>>>

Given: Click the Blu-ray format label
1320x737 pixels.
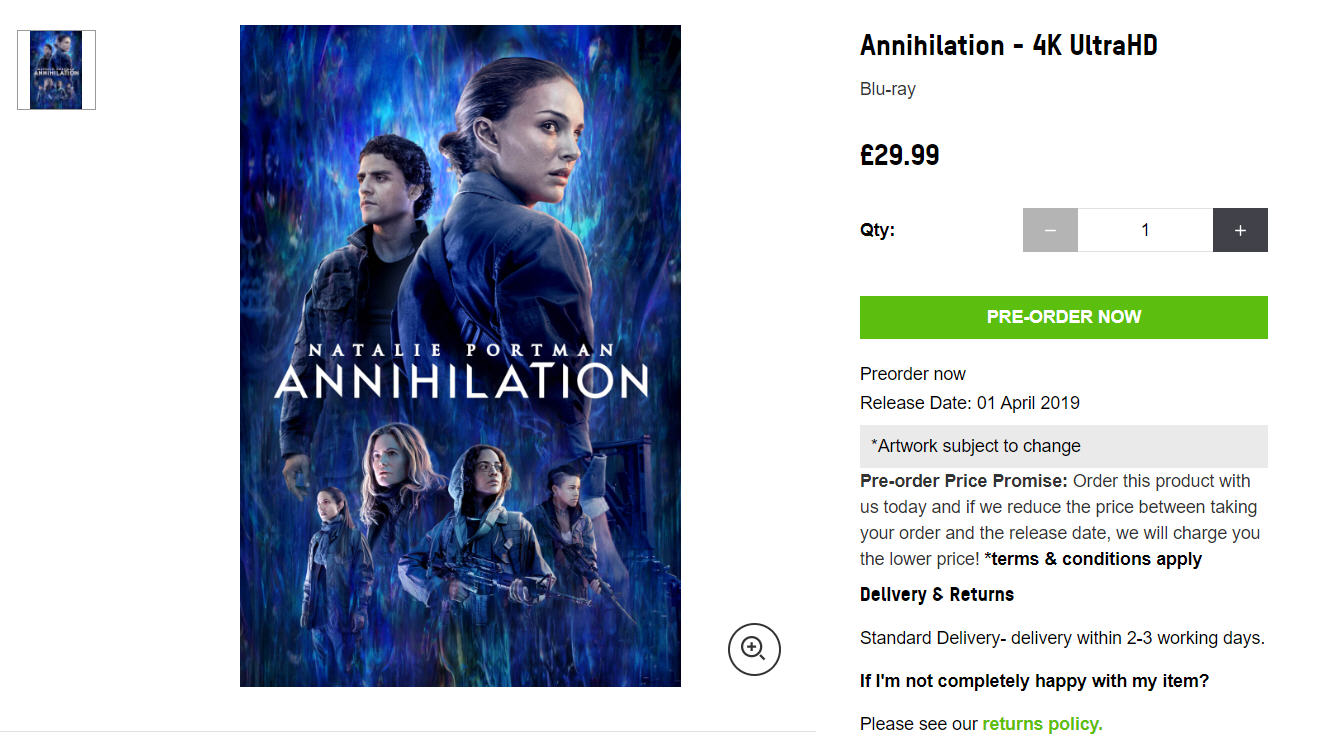Looking at the screenshot, I should (887, 89).
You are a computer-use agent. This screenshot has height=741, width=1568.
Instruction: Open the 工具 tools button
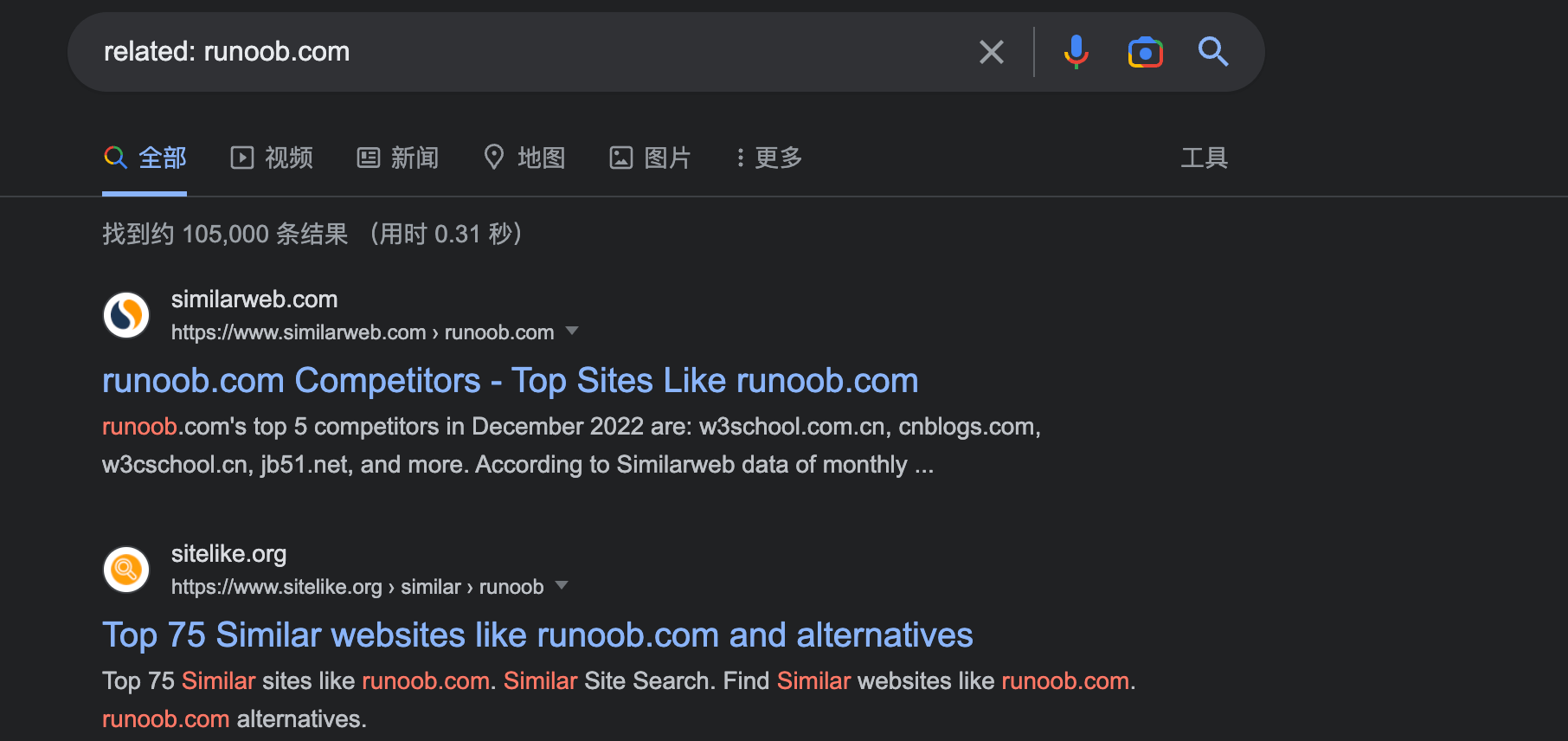[x=1204, y=158]
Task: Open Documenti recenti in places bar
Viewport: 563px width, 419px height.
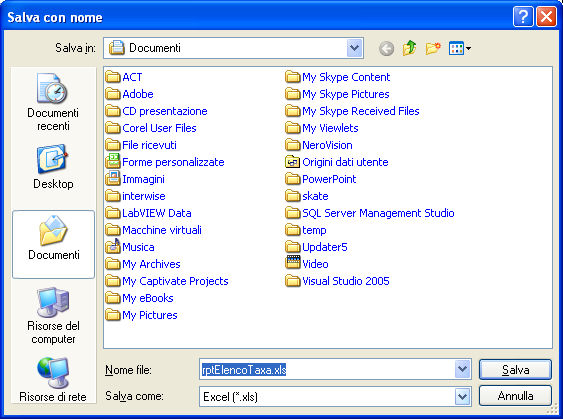Action: click(53, 102)

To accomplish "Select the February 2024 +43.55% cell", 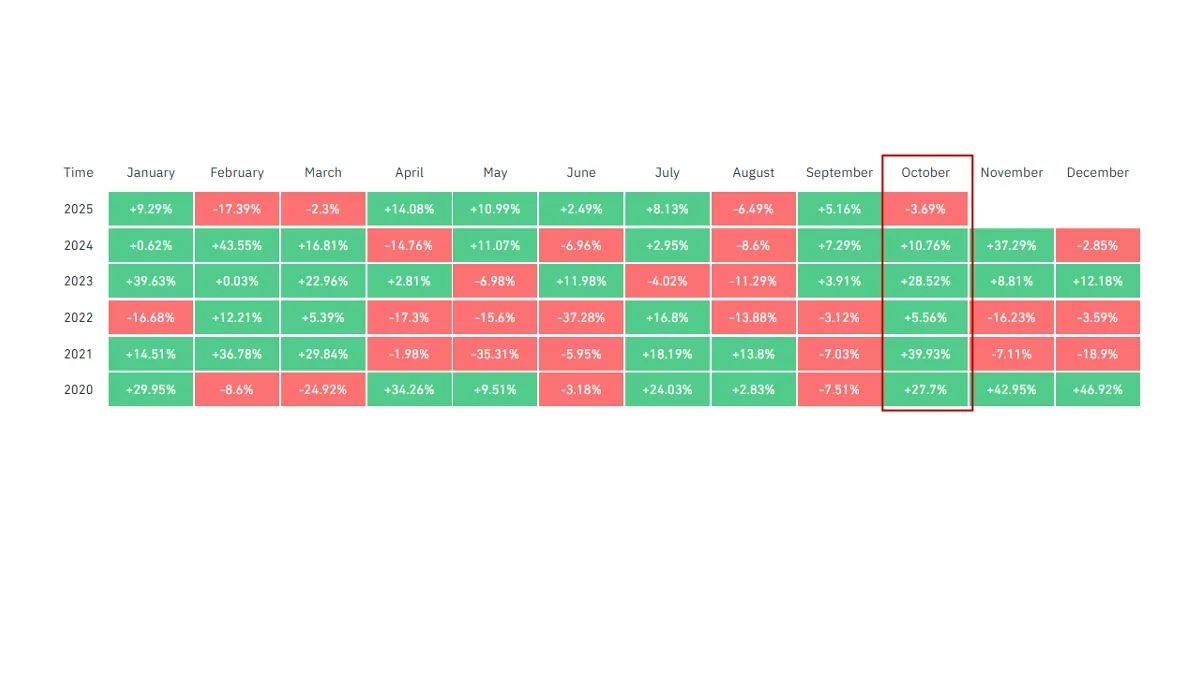I will [x=237, y=245].

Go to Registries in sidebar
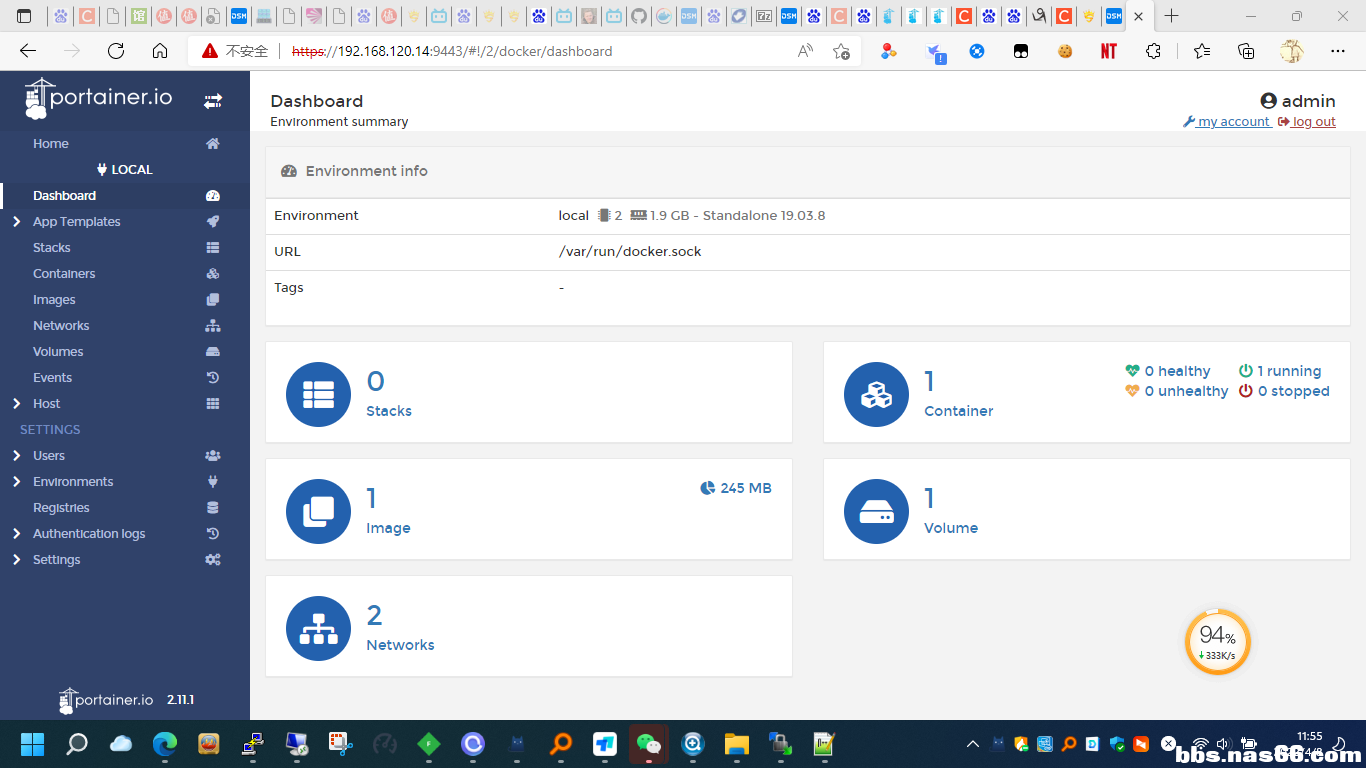[61, 508]
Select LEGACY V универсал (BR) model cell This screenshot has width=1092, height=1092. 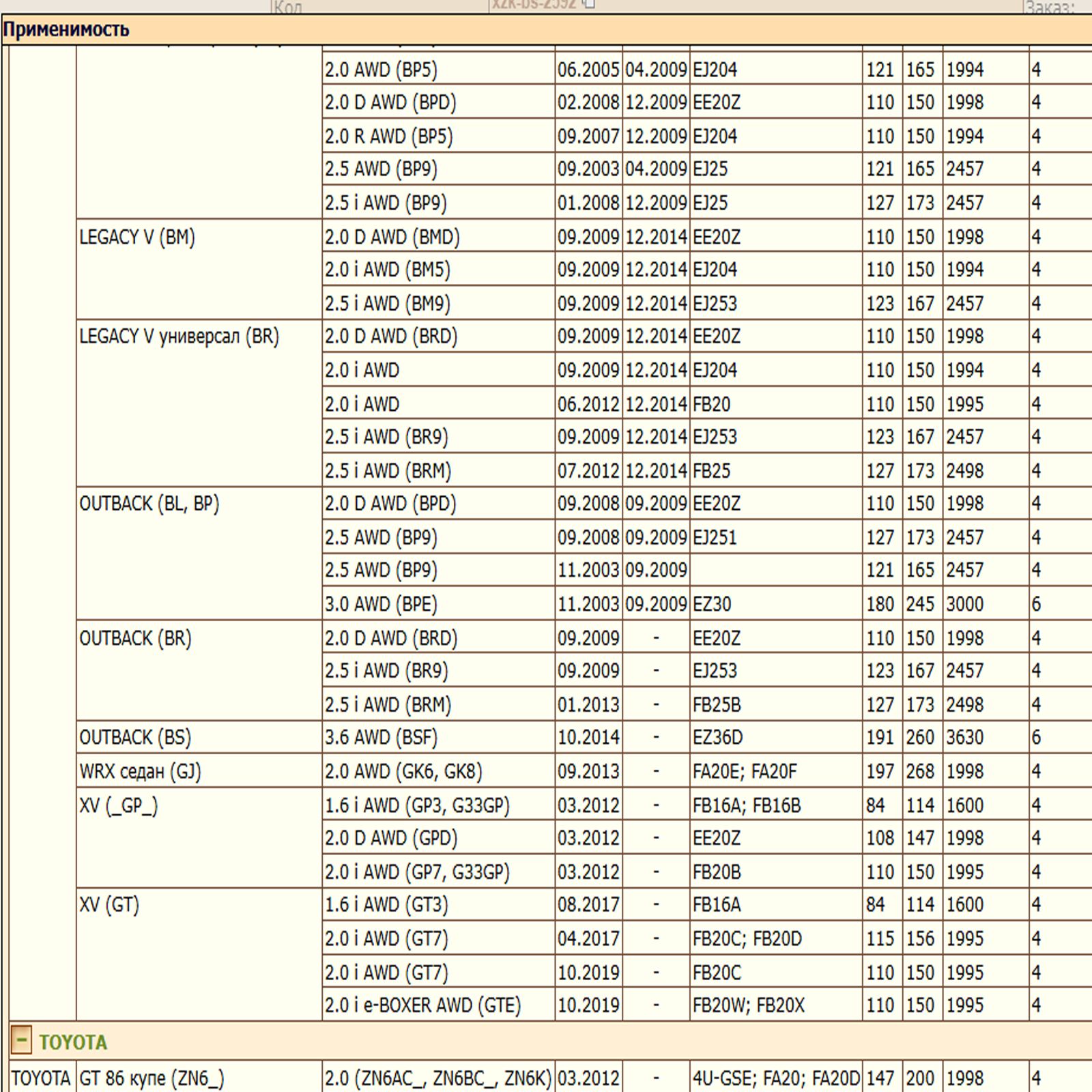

<<<

Skip all pictures. Write out only the lines from the one containing "Go to Registries in sidebar" to the end of the listing above, inclusive, exactly as given.

Task result -
Go to Registries in sidebar
[61, 508]
Select LEGACY V универсал (BR) model cell This screenshot has width=1092, height=1092. 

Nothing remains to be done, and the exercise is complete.